During World War I, the subsequent collapse of the Ottoman Empire, and an ensuing three-year conflict between Turkey and Greece, as many as 1.5 million Greeks living in Anatolia died in a horrific campaign of ethnic cleansing. The official population transfer of 1923, unlike what happened later during the partition of India, was an attempt to avert further horrors rather than cause new ones. As a result, Turkey expelled much of its Christian Greek population (1.5 million) and Greece kicked out its Muslim population (500,000). Though the scale of death during this exchange was lower than in India, the human suffering was still immense, and communities of ancient lineage disappeared overnight.
The South Asian and Balkan population exchanges were largely based on ethnicity and religion. But occasionally ideology has compelled people to flee in one direction even as other people are running in the other.
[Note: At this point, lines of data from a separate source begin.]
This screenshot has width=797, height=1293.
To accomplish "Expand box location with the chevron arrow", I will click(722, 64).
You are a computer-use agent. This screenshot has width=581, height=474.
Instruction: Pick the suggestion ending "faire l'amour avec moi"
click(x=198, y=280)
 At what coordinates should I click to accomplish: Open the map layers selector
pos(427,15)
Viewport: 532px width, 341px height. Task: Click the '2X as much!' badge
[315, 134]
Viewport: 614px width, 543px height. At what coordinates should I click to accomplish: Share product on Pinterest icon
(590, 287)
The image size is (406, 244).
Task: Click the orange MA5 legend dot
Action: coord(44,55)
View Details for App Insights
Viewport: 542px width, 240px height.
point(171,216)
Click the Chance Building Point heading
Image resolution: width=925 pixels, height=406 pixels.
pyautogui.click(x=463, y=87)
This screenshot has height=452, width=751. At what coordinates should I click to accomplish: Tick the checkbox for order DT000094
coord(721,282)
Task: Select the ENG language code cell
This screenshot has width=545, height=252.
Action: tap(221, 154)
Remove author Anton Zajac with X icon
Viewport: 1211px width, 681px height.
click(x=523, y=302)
After the Russian Revolution in 1917 and the victory of the Red forces in the subsequent civil war, the losing Whites left in droves from the Soviet Union, as more than a million people established large émigré communities throughout Europe. The revolution also attracted people who wanted to experience life in a communist state, though the inflow was much smaller in comparison.
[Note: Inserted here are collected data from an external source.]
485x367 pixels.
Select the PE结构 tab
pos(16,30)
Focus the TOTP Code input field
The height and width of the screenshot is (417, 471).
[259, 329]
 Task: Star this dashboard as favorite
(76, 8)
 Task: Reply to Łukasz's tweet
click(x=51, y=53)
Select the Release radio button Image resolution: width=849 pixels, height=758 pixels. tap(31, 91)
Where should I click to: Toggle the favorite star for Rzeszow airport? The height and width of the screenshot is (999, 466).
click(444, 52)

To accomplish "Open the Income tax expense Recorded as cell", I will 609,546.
Today, the Middle East is witnessing a large-scale population transfer, the third major one in the region over the last century. Religion and ethnicity play a significant role in the displacement. But ideology also has a hand in it. Whatever the precipitating factors, the upheaval is a costly one. People are dying, borders are being redrawn, and the dragon’s teeth of discord are being sown for generations to come.
Remapping the Middle East
During the modern era, the Middle East has experienced three distinct waves of remapping and population transfer.
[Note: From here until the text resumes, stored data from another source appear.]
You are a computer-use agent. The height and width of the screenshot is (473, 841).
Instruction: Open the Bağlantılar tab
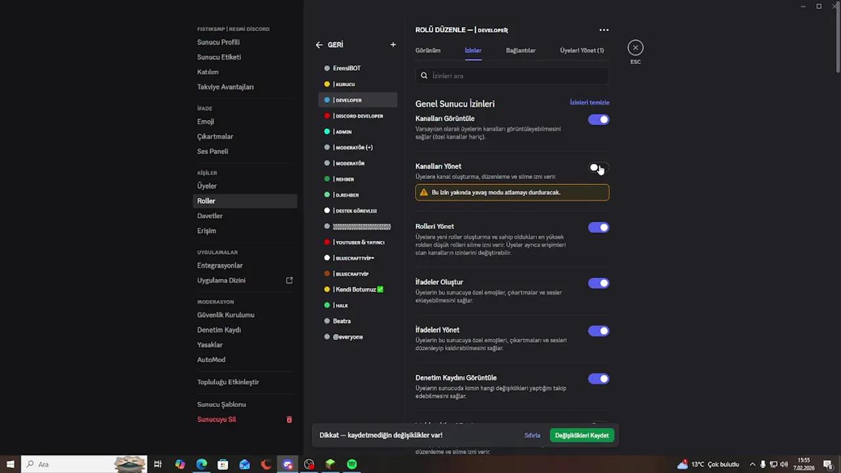pyautogui.click(x=520, y=50)
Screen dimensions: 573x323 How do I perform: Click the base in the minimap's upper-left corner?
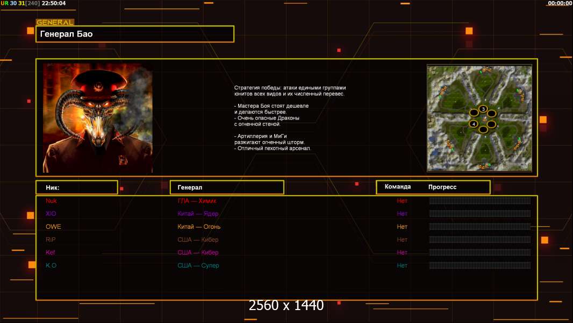[444, 91]
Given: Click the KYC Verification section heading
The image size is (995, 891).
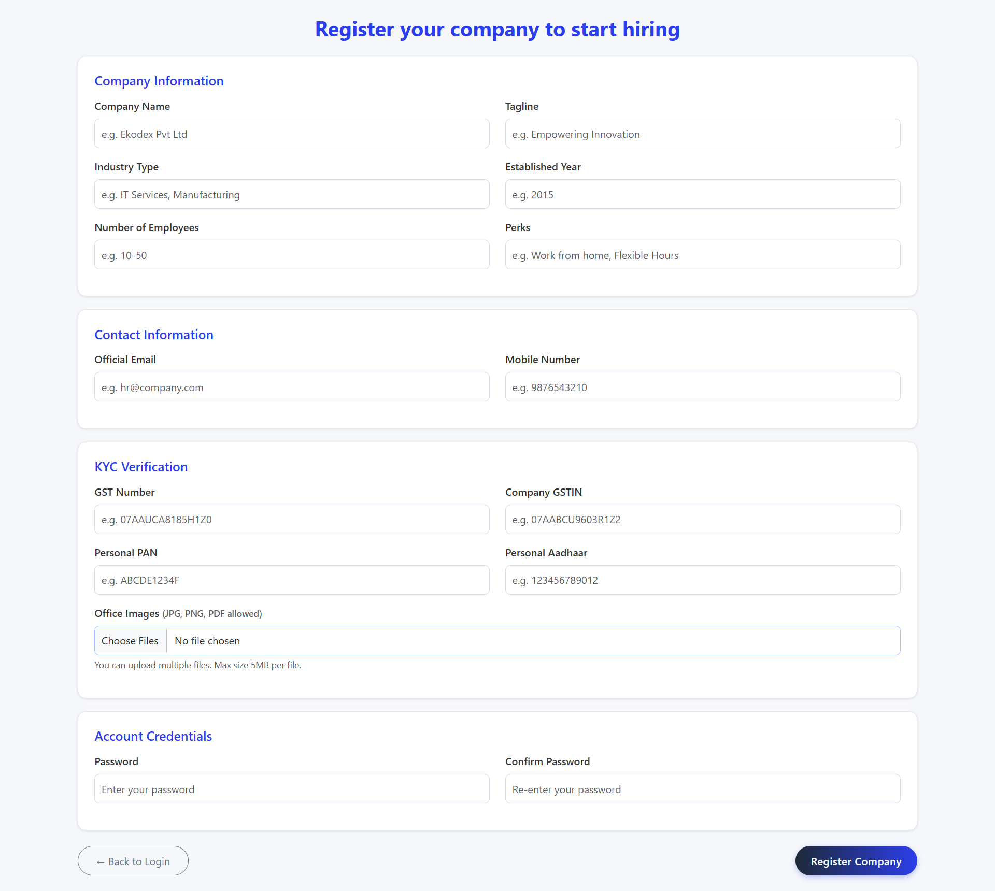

The first came at the end of World War I with the collapse of the Ottoman Empire and the creation, from its corpse, of the modern state of Turkey and a jumble of colonial mandates. The second wave came with the withdrawal of the European powers in the 1930s and 1940s, which produced the modern versions of Iraq, Lebanon, Syria, and Jordan. And in 1948, the creation of the state of Israel out of what had once been a British protectorate drew millions of Jews from around the world to the new country and at the same time dispossessed millions of Palestinians in the Nakba (the “catastrophe”).
Today, the entire region is experiencing a Nakba as the third major remapping of the Middle East in modern times gets underway.
The states that we have taken for granted for so long – Iraq, Syria, Israel, Egypt, Saudi Arabia – are being transformed. The chain of events set into motion by the US invasions of Afghanistan and Iraq is inexorably reaching its logical conclusion – not the consolidation of democratic, secular states but the disintegration of multiethnic and multi-confessional entities. Nationalist forces have squared off against religious extremists over not only who controls the states of the region, but the very nature of the state institutions. Meanwhile, outside powers have poured arms and money into the region in quixotic attempts to influence the outcome.
Many people aren’t sticking around to see who will win. They’re voting with their feet.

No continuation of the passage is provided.